PANAJI: In the recent past, rampaging pickers of Goa’s shellfish delicacies scraped the river bed and escaped with the booty unopposed. As the devastation continued, several species have thinned out due to overfishing, pollution and other factors
Many popular bivalve mollusk - tisreo (clams), kalvam (oysters) and also xinnaneo (green mussels) are found less on the dinner plate.
But now, a flash of concern among a few activists is lighting a spark of resistance on the rim of Zuari bay against the continuing unsustainable practices.

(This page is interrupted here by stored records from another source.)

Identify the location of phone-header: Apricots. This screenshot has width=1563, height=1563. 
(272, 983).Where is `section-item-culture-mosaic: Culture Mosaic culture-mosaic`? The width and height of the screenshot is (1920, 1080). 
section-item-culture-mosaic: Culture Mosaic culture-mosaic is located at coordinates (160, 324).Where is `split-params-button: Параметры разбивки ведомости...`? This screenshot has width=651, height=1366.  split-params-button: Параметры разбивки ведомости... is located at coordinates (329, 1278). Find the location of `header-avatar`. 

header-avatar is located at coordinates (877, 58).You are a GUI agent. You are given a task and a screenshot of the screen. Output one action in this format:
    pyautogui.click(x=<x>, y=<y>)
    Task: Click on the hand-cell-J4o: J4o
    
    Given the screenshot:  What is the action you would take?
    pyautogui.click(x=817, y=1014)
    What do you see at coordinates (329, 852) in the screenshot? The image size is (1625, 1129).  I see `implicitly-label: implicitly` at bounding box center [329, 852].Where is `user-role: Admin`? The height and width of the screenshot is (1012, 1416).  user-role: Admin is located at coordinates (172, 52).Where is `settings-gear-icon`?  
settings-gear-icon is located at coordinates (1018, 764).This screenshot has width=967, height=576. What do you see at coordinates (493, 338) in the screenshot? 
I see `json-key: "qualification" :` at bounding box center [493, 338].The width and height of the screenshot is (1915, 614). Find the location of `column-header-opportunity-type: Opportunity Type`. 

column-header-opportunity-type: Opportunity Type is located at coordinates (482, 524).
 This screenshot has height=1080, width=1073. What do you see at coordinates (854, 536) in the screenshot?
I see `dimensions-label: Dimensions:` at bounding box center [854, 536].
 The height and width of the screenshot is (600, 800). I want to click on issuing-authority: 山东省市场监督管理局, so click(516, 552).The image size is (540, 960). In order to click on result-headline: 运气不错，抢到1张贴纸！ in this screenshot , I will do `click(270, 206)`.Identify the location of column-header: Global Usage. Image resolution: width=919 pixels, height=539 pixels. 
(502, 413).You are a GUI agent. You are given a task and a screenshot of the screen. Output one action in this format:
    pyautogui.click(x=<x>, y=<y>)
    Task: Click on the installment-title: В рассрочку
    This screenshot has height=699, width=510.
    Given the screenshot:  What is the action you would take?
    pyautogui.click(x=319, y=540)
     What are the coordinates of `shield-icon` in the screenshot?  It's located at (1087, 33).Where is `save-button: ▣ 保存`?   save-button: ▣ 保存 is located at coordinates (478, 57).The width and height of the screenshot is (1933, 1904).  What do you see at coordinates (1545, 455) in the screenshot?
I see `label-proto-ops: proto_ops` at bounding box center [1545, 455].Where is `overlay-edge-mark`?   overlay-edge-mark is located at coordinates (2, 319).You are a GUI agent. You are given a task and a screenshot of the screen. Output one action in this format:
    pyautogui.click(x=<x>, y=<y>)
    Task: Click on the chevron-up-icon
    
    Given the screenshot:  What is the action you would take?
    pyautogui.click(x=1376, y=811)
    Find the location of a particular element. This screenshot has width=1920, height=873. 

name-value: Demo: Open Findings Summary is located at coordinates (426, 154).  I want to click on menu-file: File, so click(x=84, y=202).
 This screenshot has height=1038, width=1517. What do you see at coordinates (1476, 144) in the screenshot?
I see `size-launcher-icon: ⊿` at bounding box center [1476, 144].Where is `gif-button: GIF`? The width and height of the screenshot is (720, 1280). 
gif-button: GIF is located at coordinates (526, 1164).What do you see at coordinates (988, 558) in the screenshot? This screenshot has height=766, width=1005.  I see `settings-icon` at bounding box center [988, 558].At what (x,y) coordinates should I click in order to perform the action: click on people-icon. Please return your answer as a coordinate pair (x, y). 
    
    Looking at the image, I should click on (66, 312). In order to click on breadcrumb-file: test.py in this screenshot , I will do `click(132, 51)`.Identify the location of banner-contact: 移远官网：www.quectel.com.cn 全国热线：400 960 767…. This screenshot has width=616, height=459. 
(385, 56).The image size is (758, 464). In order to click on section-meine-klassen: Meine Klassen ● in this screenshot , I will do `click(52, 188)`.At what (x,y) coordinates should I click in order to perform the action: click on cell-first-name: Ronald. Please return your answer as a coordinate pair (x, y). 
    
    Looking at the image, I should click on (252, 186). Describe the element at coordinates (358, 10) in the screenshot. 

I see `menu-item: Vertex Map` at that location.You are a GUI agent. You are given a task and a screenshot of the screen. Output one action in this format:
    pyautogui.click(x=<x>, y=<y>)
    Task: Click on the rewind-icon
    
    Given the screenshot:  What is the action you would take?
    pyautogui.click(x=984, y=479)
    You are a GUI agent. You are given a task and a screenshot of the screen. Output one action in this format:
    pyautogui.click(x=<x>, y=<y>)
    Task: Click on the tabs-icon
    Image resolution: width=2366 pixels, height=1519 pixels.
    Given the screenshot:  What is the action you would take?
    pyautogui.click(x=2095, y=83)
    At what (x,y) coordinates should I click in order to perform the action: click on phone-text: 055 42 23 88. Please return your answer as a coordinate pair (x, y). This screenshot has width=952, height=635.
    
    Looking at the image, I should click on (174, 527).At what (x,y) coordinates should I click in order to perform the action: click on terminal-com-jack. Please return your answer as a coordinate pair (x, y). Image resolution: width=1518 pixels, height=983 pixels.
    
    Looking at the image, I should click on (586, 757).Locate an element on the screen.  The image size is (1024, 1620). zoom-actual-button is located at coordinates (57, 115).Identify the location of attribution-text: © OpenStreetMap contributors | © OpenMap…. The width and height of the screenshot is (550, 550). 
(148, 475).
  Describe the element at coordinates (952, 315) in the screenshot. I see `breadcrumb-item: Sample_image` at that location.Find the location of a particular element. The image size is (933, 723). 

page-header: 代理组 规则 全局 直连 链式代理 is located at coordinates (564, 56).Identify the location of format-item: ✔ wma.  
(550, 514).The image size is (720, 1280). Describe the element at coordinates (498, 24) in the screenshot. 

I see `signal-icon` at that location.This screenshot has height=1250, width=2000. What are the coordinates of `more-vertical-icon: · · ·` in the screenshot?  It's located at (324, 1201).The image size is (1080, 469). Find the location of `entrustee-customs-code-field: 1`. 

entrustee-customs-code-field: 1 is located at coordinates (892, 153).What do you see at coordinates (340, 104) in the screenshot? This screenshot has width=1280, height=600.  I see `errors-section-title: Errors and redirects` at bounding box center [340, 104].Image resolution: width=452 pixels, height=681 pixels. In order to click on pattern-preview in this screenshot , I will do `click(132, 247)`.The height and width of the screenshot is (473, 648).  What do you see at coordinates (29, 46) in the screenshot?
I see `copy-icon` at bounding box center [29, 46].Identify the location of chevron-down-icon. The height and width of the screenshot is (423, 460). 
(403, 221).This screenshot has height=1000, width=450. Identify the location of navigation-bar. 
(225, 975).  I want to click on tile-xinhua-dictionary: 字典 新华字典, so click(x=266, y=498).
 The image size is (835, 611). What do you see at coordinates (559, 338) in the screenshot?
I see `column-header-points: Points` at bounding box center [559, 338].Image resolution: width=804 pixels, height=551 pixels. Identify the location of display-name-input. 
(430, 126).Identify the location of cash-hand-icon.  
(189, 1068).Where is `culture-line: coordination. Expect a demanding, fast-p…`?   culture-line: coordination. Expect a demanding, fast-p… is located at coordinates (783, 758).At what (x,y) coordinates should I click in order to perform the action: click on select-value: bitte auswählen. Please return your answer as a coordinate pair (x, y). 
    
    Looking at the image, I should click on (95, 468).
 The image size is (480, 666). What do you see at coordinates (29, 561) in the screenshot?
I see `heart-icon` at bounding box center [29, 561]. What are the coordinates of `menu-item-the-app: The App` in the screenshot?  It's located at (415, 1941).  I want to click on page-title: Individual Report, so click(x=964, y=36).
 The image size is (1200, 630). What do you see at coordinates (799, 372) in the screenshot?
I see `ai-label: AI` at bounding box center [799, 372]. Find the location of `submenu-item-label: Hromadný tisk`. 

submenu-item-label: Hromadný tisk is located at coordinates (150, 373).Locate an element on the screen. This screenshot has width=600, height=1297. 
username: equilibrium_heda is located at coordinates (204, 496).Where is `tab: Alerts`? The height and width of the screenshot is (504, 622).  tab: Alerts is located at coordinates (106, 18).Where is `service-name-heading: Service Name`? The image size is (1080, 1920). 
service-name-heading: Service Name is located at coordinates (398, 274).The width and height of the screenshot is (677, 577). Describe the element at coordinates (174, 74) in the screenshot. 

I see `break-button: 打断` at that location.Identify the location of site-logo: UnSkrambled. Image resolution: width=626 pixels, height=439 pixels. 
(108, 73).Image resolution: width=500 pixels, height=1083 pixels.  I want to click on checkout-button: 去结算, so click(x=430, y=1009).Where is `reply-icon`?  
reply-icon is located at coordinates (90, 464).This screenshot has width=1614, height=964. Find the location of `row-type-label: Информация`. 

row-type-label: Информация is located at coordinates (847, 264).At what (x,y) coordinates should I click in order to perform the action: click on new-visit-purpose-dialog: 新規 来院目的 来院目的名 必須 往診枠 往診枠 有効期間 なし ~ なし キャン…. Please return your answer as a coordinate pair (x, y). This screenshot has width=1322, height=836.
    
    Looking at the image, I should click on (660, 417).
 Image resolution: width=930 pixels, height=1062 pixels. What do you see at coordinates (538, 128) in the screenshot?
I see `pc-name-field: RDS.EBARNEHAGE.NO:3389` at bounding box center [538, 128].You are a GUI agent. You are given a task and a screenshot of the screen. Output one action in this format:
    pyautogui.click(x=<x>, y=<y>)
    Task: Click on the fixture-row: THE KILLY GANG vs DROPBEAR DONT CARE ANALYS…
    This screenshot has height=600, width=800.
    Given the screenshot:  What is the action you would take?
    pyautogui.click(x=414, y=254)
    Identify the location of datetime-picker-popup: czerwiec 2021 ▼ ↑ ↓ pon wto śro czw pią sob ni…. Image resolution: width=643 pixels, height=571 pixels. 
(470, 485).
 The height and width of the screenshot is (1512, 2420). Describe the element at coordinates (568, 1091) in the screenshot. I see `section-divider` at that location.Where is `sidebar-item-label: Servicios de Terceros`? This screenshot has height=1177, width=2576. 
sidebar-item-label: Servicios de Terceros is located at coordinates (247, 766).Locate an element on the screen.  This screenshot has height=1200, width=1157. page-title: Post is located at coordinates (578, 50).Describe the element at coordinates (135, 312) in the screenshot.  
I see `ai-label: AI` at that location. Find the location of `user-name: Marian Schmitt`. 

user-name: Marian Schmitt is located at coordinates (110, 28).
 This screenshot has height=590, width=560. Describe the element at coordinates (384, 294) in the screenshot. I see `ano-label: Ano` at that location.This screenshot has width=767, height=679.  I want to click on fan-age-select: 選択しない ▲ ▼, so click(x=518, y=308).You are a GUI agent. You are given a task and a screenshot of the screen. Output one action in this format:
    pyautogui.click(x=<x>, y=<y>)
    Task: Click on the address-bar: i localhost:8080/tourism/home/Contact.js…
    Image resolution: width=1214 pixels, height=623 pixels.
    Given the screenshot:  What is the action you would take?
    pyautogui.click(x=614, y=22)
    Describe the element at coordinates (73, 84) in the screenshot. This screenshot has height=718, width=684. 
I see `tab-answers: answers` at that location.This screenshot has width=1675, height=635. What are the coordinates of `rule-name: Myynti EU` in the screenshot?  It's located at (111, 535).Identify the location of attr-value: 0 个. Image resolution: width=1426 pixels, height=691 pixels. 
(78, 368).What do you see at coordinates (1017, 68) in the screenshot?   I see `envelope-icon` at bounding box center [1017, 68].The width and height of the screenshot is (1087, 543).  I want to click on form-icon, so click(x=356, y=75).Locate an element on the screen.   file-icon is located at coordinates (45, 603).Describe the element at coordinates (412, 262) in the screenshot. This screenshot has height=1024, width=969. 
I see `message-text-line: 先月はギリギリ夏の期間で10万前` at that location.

On Thursday, the first day of the final third phase of summer low tide, Chicalim biodiversity managers helped to keep away clam gatherers with police help. But upstream in Zorint, Sancoale, a few men managed to cart away sack loads of kalvam and mother shells.
A few prominent residents have been trying to sensitize stakeholders about the ecologically-damaging practices. “We saw people take away kalvam home with hadde (mother shells). Their habitat is not your home but the river bed. If the hadde are taken away, it will trigger erosion and affect breeding process,” Fr Bolmax Pereira, Chicalim parish priest and assistant professor of botany said.
Making an impassioned plea at the livestreamed daily mass at Chicalim church, he said the fishermen and others have to choose between exhausting even brood stock and leaving some next season.
A fisheries scientist, Baban Ingole had recently sounded caution about taking away mother shells, as it disturbs breeding process.
Breaking the shells, taking out oysters and leaving the shells intact is a sustainable practice, which older fisher folks followed.
“Each mother shell may host 10 to 20 newly-settled spats (larvae), which take two years to mature. Therefore, they have to be nurtured till maturity but in the absence of mother shells, they won’t be able to survive,” Ingole, retired chief scientist, biological, NIO said.
During recent summer low tide phases, hordes of pickers carried away massive quantities of kalvam, upsetting the sensitive activists.
“By taking away the mother shells, not only productive population is killed and kalvam habitat is damaged but future progeny is also destroyed,”Ingole said.
On his morning rounds, Cyril Fernandes, a local resident and human rights activist keeps alerting biodiversity managers of both villages about incursion of clam gatherers in the bay.
For the first time - and helped by lockdown, police help and support from Goa state biodiversity board - Chicalim biodiversity management committee (BMC), headed by Rui M Costa Araujo has managed to prevent large-scale damage.
“The locals received a bounty this year and it is our responsibility to prioritize conservation,” Fr Pereira urged the parishioners in a video.
The stakeholders across the state need to be sensitized for shellfish conservation. “Chicalim and Sancoale BMCs’ proactive role has to be appreciated and others should replicate this conservation strategy in their areas,” Fernandes said.
Keri fishermen land unusual catch
A 20 to 25-cm fish resembling a horse mackerel found by two local fishermen in Keri on the Tiracol river mouth below the fort has excited them, as they claim they had never seen it in their catch earlier.
“It looks like a bangdo (mackerel) but is not so flat like it,” says Bhushan Pednekar, ho hauled the catch with his brother in their small canoe.
But fisheries scientists said that the fish is not uncommon. “It appears to be Caesionidae caerulaurea, which is found usually in coral reefs and belongs to a fish group called snappers,” fisheries scientist, Baban Ingole said.
The fish which is edible grows to a maximum size of 35 cms, and is also used by some in bait fishing.
G B Sreekanth, a fisheries scientist with ICAR, Old Goa confirmed that its habitat is predominantly coral reefs. “We have spotted it several times in Grand island and it moves in schools, but it is rarely found in fish catch,” he agreed.
An excited 32-year-old Pednekar, who has been plying his ancestors occupation, said he thought it was a bangdo. “I also showed it to my 65-year-old father, but he, too, has never seen it in his life time,” Pednekar said.
Reduction in movement of fishing and other transport vessels and a cleaner environment may have induced the fish to move out of their common habitat.